The Respondents are descendants of the original designer of the Bluenose, and claim copyright interests and moral rights to his design drawings. When the original Bluenose sunk, the Bluenose II was constructed. This boat has fallen into disrepair. The Province of Nova Scotia started a project that is central to this dispute. The Province argues that it is restoring the Bluenose II, while the Respondents assert that the Province is creating an entirely new vessel based on the lines of the original Bluenose. This is alleged to be an infringement of their copyright and moral rights.

The Respondents used a new rule, Rule 5.07 in the Rules of Civil Procedure, to bring an application to advance their claim. The Province (and other appellants) brought a motion to change the application into a traditional action. They also sought to strike, or obtain particulars, on parts of the claim. These motions were dismissed (judgment here). In this motion, the Appellants sought leave to appeal, and to have the ruling overturned.

The Court of Appeal refused leave to appeal on the refusal to strike certain aspects of the pleadings or require further disclosure, stating that the judge correctly set out the applicable law and explained why he was exercising his discretion.

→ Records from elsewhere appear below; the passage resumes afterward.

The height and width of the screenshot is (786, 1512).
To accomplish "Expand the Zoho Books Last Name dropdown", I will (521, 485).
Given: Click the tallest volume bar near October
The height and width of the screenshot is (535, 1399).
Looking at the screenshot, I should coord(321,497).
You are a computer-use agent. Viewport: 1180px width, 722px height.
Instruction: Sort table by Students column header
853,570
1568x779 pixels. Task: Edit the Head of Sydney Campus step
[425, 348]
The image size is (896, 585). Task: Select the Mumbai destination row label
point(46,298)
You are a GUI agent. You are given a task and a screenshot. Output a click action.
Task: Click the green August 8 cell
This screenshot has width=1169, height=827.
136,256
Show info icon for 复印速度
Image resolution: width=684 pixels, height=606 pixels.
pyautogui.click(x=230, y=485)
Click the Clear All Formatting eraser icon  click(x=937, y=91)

However, regarding the issue of Rule 5.07, the Court of Appeal did allow leave to appeal, as this was the first instance the Court had been asked to consider the new process. The Court then considered the decision below, and held that the judge displayed a clear understanding of the issues in the case, and engaged in a comprehensive analysis. The Court found nothing wrong with his result and dismissed the appeal.